I found and read the code.

The reason they don’t clearly give the default contour level is that, well, it’s horribly complicated and there is a lot of logic to decide what to draw based on the data set and all the other parameters that may have been given. And it will automatically suppress some of the contour lines if there’s no data in those regions.

So there’s no simple answer.

Here’s what I think the plot utilities are doing.

  • The categories are in the ‘Z’ axis.
  • It looks at the number of categories, call that ‘N’.
  • It draws ‘N - 1’ contours, equally spaced between each pair of adjacent categories.

So if you had categories 1, 2, and 3, there will be lines drawn at 1.5 and 2.5.

It creates a spaced grid of all of the x and y values, so it can interpolate to find the midpoint between adjacent categories.

Or something like that.

Thanks for the effort. This is a new feature of the contour package I am aware of now.

Hi, I have a quick question related to regularization: why we don’t apply regularization to the output layer?

You can, but in general it isn’t of much benefit.

Sorry, I read your question incorrectly. I thought you asked about “normalization”.

The cost has two components.
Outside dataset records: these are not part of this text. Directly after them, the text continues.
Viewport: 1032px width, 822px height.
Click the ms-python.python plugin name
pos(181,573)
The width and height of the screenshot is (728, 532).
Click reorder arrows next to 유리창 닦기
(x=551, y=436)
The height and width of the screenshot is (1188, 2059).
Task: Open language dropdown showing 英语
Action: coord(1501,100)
One is the error in the predictions, and the other is the magnitude of the weight matrices.

In a simple NN with one hidden layer, there are two weight matrices:

  • one that connects the input to the hidden layer,
  • and one that connects the hidden layer to the output predictions.

Both of them are included in the regularized part of the cost.

Can you say more what you mean exactly about “apply regularization to the output layer”?

======

By the way, your question is off-topic for this thread. This thread is about decision boundaries. It’s a better idea if you start a new thread for each new topic.